I understand that randomIO::IO Float produces uniformly distributed Float numbers, but my question is in what range? Is it [0,1], (0,1) or anything in between ([0,1) or (0,1])?

I couldn't find anything about it on hackage, and the referenced paper is behind a paywall.

The reason I'm asking is because you might want to transform the random number, and if you want to evaluate 1/myRandomNumber it would be helpful to know whether you will ever run into Infinity or not.

import System.Random
main=(randomIO::IO Float)>>=print

Try it online!

Answer 1

Short answer: the range is [0, 1).

Yes. The implementation of Random for a Float is [source]:

instance Random Float where
  randomR = randomRFloating
  random rng = 
    -- TODO: Faster to just use 'next' IF it generates enough bits of randomness.   
    case random rng of 
      (x,rng') -> 
          -- We use 24 bits of randomness corresponding to the 24 bit significand:
          ((fromIntegral (mask24 .&. (x::Int32)) :: Float) 
       /  fromIntegral twoto24, rng')
     -- Note, encodeFloat is another option, but I'm not seeing slightly
     --  worse performance with the following [2011.06.25]:
--         (encodeFloat rand (-24), rng')
   where
     mask24 = twoto24 - 1
     twoto24 = (2::Int32) ^ (24::Int32)

It uses a random 32-bit integer x (where zero is a possible value), it masks out the first 8 bits, and divides that value by 2²⁴. As a result the range is 0 (included) to 1 (excluded). The largest value it can represent is 0.999999940395.

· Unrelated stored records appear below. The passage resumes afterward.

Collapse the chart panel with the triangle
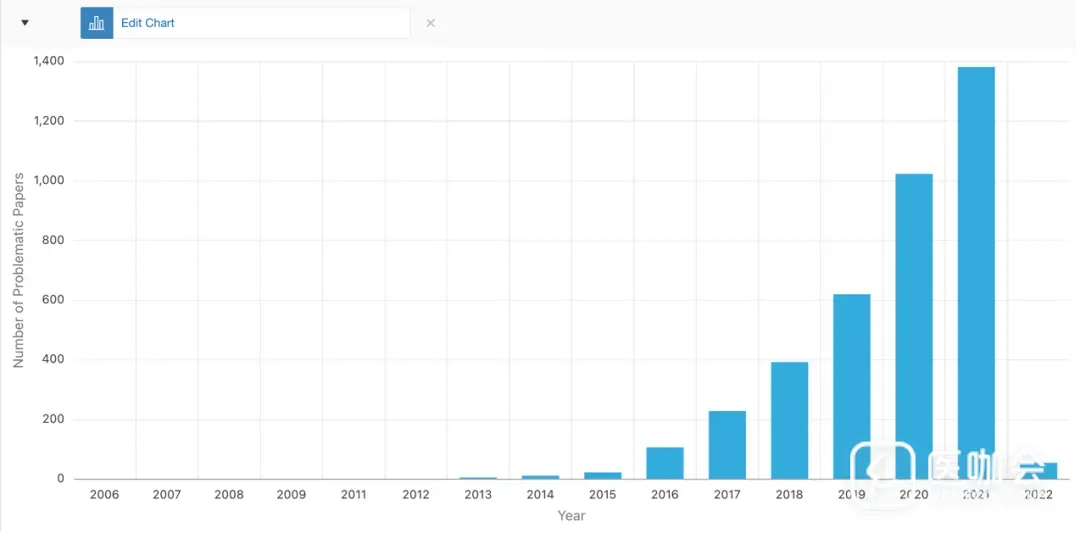 [25, 23]
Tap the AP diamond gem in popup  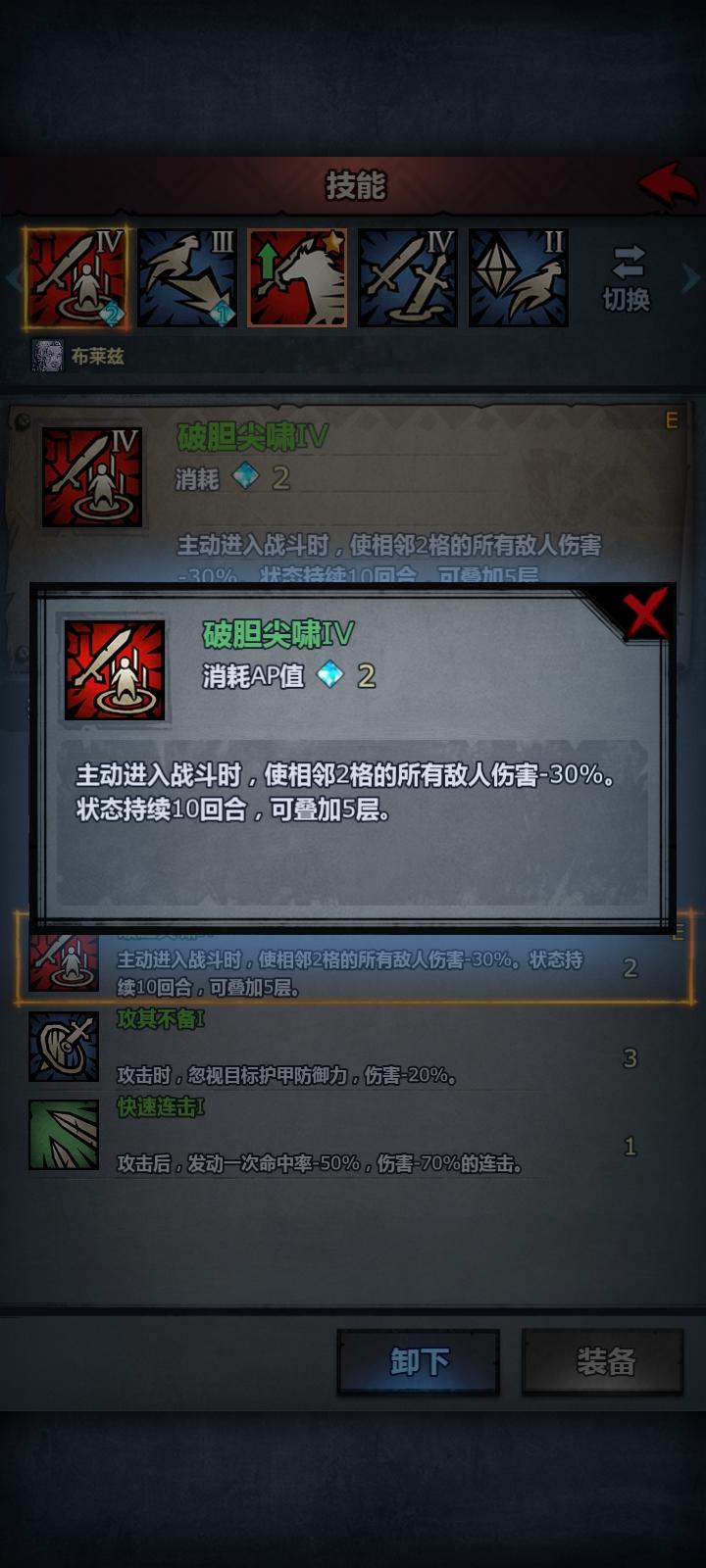point(329,674)
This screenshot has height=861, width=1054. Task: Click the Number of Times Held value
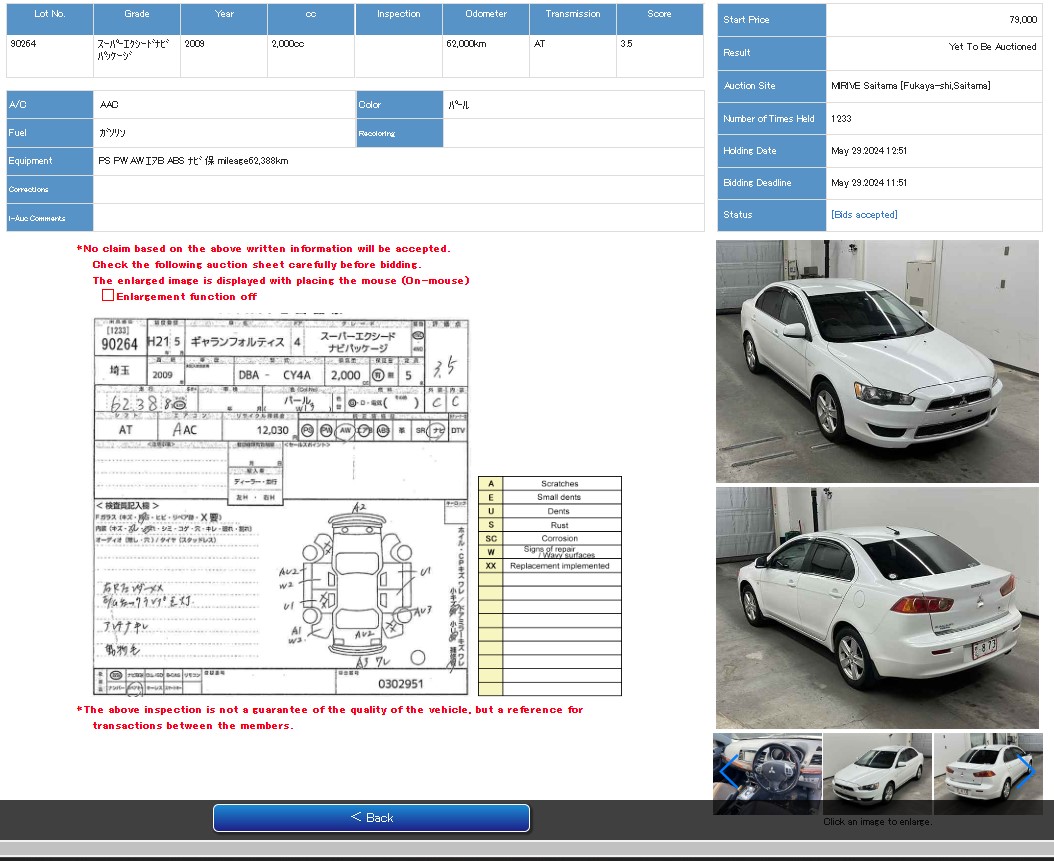(x=836, y=118)
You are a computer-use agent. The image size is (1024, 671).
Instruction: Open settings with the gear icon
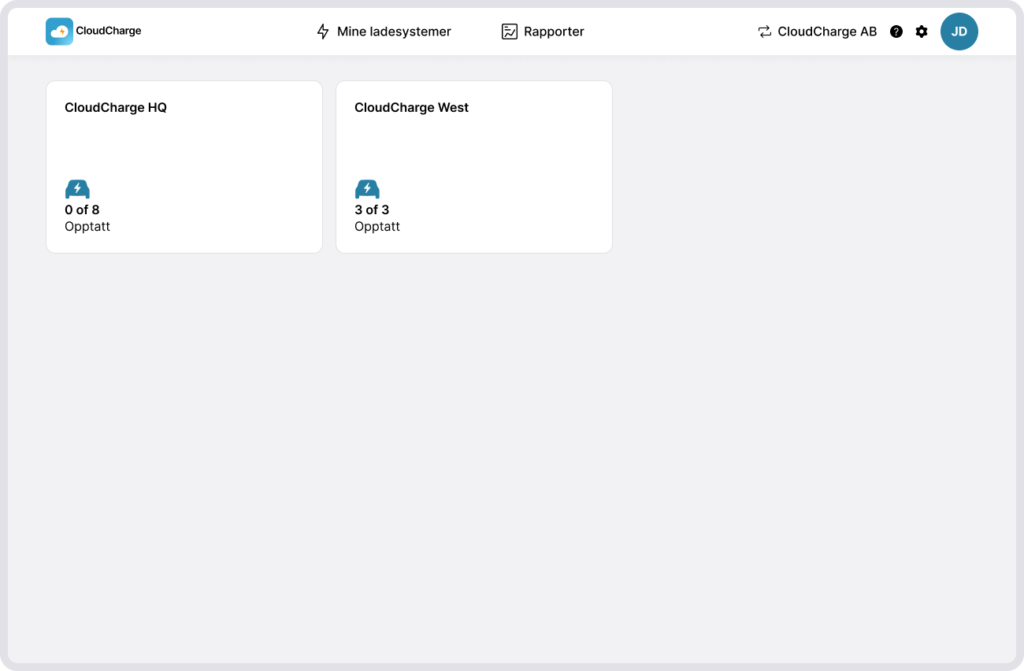(x=922, y=32)
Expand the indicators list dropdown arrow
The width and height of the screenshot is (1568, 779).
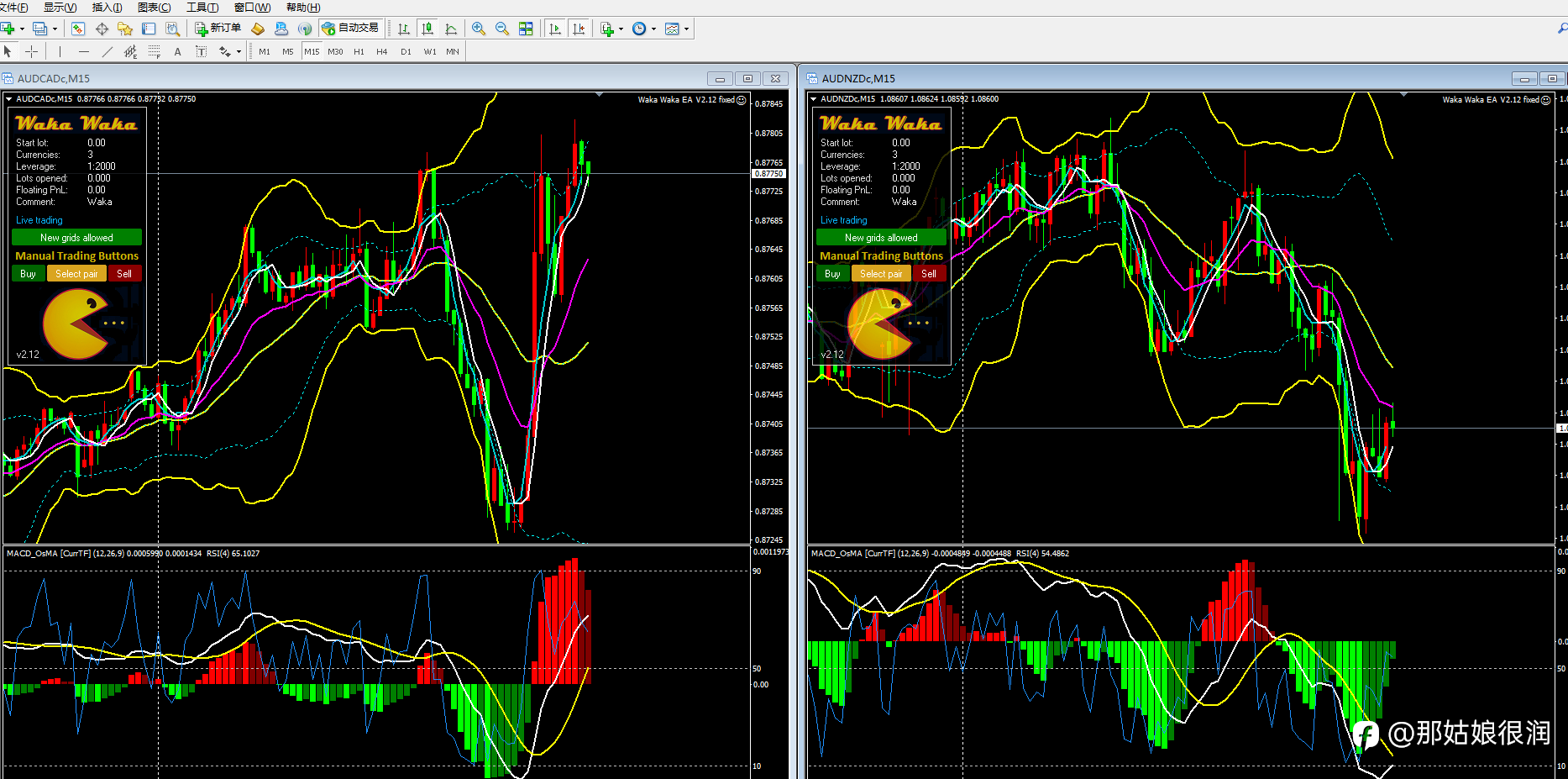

The reason it works that way is because a Float has a 24-bit mantisse (as well as 7-bit exponent and a sign bit). By transforming it in that range, we guarantee that every Float value is equally probable: the last 24 bits are first copied into the mantisse of the Float, then the float is normalized, and the exponent altered such that the values are in the [0, 1) range.